There were no tears at the end of Craig Green’s show today. It would have been a hard trick to pull off twice. Besides, we’ve had six months to process the impact of his first solo catwalk show last June. But that isn’t to say that the collection he presented wasn’t mesmerizing; it was simply more pragmatic than Spring. Green cryptically described that show as “a silent protest.” Now, he said, “The silent protest has got louder.” You could put it another way: Spring was spirit, Fall is flesh.
The idea of the uniform lies heavy on menswear for Fall 2015, and Green was no exception to the rule of designers who are brooding this season on the meaning of uniforms. In his mind, it has to do with protection. The padding and layering of many of his looks created formidable silhouettes. Balancing them were simple white jersey tops grabbed and twisted into shape on the models’ torsos, then stitched like the seams on Frankenstein’s monster. “The most brutal way of fitting clothes,” Green was a little embarrassed to admit, but that was surely one way to convey the vulnerability he wanted as a counterpoint to the tough, structured outerwear. “Restriction and release” was his formula.
Similar reasoning meant the models walked shoeless. Never mind that finding the right shoes for these looks would present an expensive challenge, Green insisted that socks were more innocent (for the show at least). The knitwear was also making a statement about susceptibility. It featured a circular hole above the sternum. “The most vulnerable part of the body,” Green explained. “In cartoons, it’s where you see the soul flying away like a ghost.”

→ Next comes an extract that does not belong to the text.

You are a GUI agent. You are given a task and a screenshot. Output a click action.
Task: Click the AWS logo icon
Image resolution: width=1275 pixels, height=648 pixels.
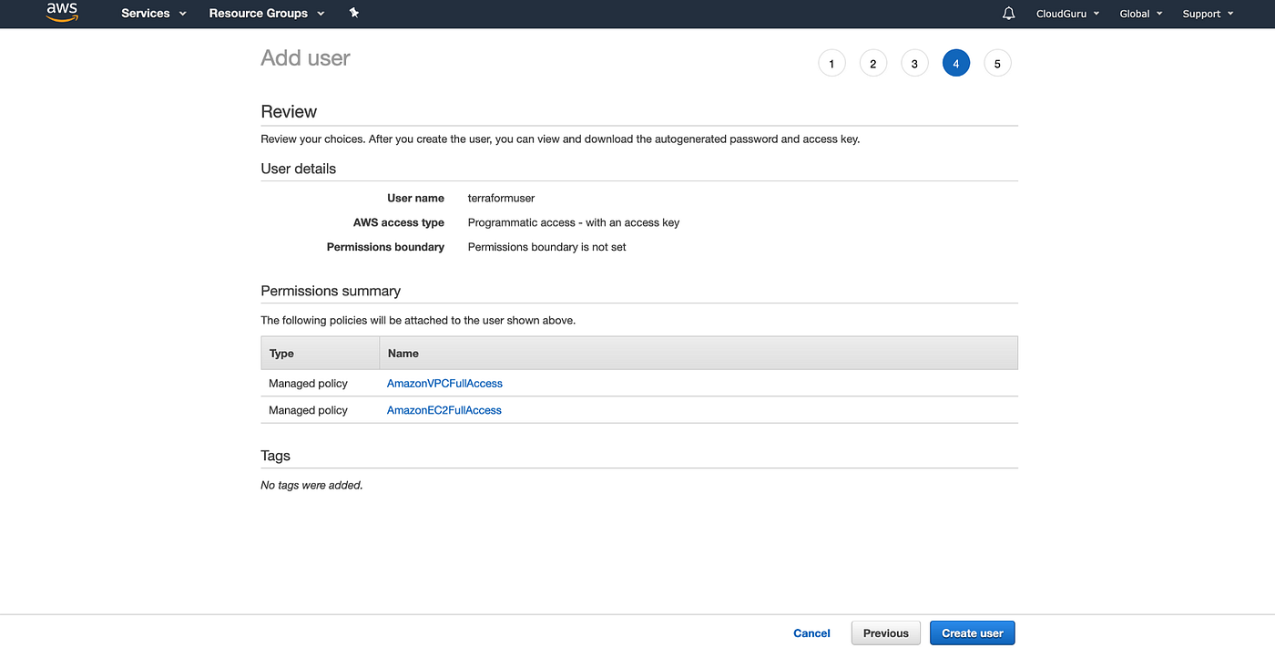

If this is the sort of thing that’s on Green’s mind when he’s designing a sweater, the sky’s the limit for conjecture about the rest of the collection. He described the color palette of red, navy, and green as “classical school colors,” and there were white cotton shirts with squared-off tails to compound the school uniform effect. But the way he structured his show, the red sat at the heart, with the other colors revolving around it, like they were protecting it. “Concealed power,” Green called it. So there was a picture bigger than the look-by-look cavalcade we were seeing on the catwalk. It was a dark picture, too. Listening to Green talk about his clothes, it wasn’t hard to detect a pessimistic streak. Maybe that’s what adds the poignancy to the beauty of his proposals. Maybe that’s what people sensed when they responded with tears last season. However that worked, Green’s sales tripled. So, concealed or not, there’s power in the poignant.